Natalia Romero Talguia (born 29 June 1985) is a Chilean politician who serves as deputy.

==Biography==
She was born in Rancagua, in the O'Higgins Region, on 29 June 1985, the daughter of Jorge Eugenio Romero Acuña and Diby Angélica Talguia Farfán.

She completed her secondary education at Saint John English School, graduating in 2003. She later studied journalism at the Andrés Bello University, graduating in 2009. She holds a master’s degree in political science and has completed postgraduate diplomas in digital marketing.

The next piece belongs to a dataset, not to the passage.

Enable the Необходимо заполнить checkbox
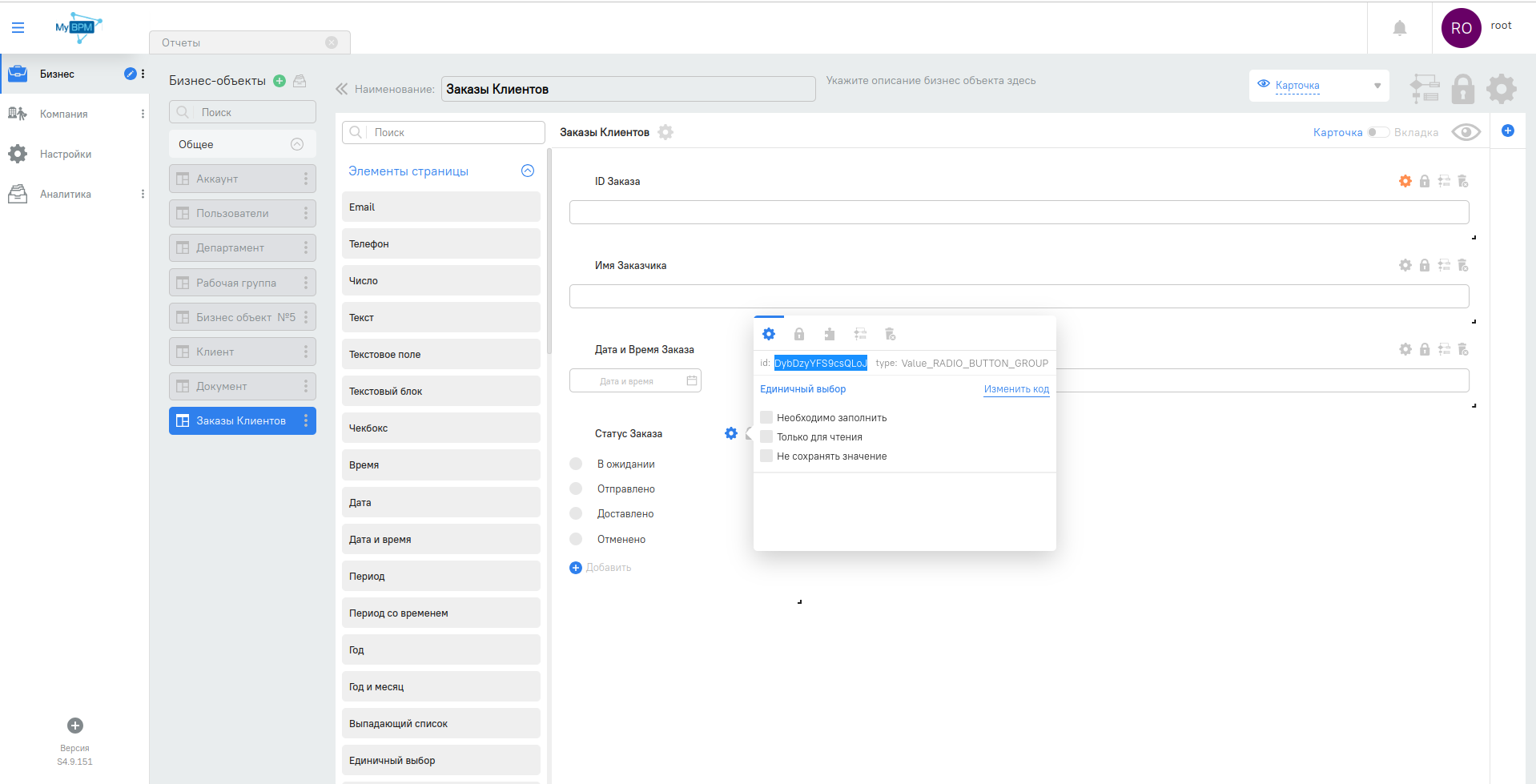This screenshot has width=1536, height=784. point(766,417)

Between 2011 and 2014, she served as head of communications at the O'Higgins Health Service Directorate. In addition, since 2006 she has been part of Radio Fiesta.

== Political career ==
She is an independent politician.

In the November parliamentary elections, she was elected deputy for the 15th electoral district of the O'Higgins Region—comprising the communes of Codegua, Coinco, Coltauco, Machalí, Doñihue, Rengo, Graneros, Olivar, San Francisco de Mostazal, Requínoa, Malloa, Quinta de Tilcoco, and Rancagua—as an independent candidate endorsed by the Independent Democratic Union (UDI), within the Chile Podemos Más coalition, for the 2018–2022 legislative term.

She obtained 10,344 votes, equivalent to 5.21% of the valid votes cast.